4) Video Content Analysis for Sports

Multimedia has been widely applied to sports game broadcasting and partially to sports training and sports data archiving. In this project, you study multimedia applications that may be used for different aspects of sports games. For example, one application is to track players on sports field and automatically log information about their movements and actions.

5) Automatic Video Parsing (Movies or TV Programs)

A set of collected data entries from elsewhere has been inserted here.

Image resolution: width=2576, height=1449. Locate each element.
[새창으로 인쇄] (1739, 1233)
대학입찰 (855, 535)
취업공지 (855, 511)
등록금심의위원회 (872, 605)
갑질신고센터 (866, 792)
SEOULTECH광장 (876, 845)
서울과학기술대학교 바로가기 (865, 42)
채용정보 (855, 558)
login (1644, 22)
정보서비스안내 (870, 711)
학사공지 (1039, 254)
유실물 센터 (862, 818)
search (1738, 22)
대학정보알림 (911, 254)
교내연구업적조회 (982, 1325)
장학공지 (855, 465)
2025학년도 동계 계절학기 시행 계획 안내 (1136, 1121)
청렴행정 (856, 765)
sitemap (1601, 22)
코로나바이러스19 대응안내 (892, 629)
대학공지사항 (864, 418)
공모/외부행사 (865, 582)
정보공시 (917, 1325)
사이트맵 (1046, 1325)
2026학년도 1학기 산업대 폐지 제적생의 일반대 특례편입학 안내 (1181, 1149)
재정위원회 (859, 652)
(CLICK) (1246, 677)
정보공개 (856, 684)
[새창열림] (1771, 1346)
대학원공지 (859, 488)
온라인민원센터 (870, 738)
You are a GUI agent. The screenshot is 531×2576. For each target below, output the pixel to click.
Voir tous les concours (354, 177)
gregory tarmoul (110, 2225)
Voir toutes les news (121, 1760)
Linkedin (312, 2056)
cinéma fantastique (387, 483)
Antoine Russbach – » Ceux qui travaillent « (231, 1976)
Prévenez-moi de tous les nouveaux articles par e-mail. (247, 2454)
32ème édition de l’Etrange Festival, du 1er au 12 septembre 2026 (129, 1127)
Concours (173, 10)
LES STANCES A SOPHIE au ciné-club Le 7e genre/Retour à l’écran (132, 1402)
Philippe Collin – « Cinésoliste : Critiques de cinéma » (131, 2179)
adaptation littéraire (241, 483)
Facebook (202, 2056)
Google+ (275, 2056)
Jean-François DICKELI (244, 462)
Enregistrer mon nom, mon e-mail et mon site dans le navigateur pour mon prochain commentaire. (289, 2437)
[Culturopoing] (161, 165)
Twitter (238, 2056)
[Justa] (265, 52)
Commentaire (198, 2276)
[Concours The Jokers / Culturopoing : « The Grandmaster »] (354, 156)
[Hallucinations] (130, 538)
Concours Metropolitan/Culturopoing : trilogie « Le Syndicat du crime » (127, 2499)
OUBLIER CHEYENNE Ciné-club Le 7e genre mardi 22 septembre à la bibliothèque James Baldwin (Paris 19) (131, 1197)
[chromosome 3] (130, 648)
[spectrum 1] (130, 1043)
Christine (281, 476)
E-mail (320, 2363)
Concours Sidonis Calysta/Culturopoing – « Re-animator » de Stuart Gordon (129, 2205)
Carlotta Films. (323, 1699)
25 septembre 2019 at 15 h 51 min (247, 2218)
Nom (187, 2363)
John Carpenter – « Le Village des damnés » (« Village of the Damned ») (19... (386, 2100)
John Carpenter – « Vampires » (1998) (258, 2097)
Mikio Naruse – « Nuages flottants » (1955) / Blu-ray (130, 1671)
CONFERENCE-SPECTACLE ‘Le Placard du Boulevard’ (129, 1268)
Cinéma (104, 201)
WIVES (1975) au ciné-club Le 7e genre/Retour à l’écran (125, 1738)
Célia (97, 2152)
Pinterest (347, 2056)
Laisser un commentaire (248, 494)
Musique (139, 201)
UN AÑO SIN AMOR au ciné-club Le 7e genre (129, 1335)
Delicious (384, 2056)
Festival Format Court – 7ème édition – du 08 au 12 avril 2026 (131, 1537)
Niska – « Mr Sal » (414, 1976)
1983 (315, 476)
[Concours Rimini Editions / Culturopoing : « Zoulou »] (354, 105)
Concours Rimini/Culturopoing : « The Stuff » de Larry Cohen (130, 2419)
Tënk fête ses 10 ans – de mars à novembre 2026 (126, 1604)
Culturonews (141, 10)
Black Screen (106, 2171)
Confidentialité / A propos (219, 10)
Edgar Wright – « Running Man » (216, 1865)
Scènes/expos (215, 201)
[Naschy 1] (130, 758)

TV programs are often shown in a linear fashion. If computers can automatically parse the content of a TV program, index the video and generate a cross-linked structure, it will greatly save people's time in finding useful information in these TV programs. Automatically recognizing contents of video and audio is still an unsolved problem. But some relatively simple tasks such as video shot detection, small class audio classification, speaker identification can be done reasonably well. There are also many other clues you can use, such as close captions, texts embedded in the images, etc. The content analysis results do not have to be 100% accurate. Partially correct results can still be used to achieve good video summary. You can also choose to work on other types of videos, such as movies.

6) Video Based Animation

Animating cartoon characters is currently mostly replying on complex manual composition or by motion capturing using expensive equipments. The project is to study possibilities of using widely available equipments such as camcorders and simple markers to automate the motion capturing process.

7) Remote Collaboration Based on Videos, Audio and Graphics

Remote collaboration enables us to work together even if we do not physically stay at the same place. Teleconferencing is one of such applications, in which people can talk to each other, see each other and exchange ideas by writing or drawing on virtual white board. Current systems still have a lot of problems. For example, users often complain there is no eye contact. Because of the position of cameras mounted on a screen or a table, it is hard to look at the person on the screen and the camera at the same time. Also, if there are several people in a teleconference, it is often quite hard to distinguish which two people are talking to each other. One current solution is building a virtual environment. People are shown as avatars around a virtual table. Now, the problem is how to convert eye contact information into the actions of these avatars. We will study possible solutions to address these problems.

8) Error Concealment or Inpainting for Videos

For noisy communication channels, packets can be lost during the transmission. Packet loss results in one or multiple blocks missing during image decoding. Instead of retransmitting the missing blocks, it is in fact possible to reconstruct these missing blocks based only the image blocks correctly received. Such techniques are called error concealment. Image concealment has been studied intensively. Video concealment could be done better if we use both the temporal continuity information and the structural constraint of images. Inpainting, a related technique, can be used to remove objects from videos (It has been used to make stunts in movies look more appealing.)

9) Compression of Multiple View Video Data

Multiple view video compression can achieve higher compression ratio because of the redundancy in multiple images taken from similar view angles. In this project, we study methods for efficiently compressing such videos. Except the compression ratio, the encoder also needs to support functions such as allowing fast random access of each video frame.

10) Object Tagging and Applications

Recognizing tags (a special pattern or marker) has become a mature technique. Many different tags can be used to embed identities of objects which can be extracted in realtime using cameras and image processing methods. In this project, we study possible applications of image based tagging.

11) Embedded Multimedia Applications

Most hand-held devices are now equipped with cameras and audio input devices. Their processing power is also increasing rapidly which makes it possible to develop multimedia applications in these small devices. For instance, most current hand-held devices can be connected to wireless networks and be used as universal remote controls. Other multimedia applications using hand-held devices include face recognition and voice recognition, etc.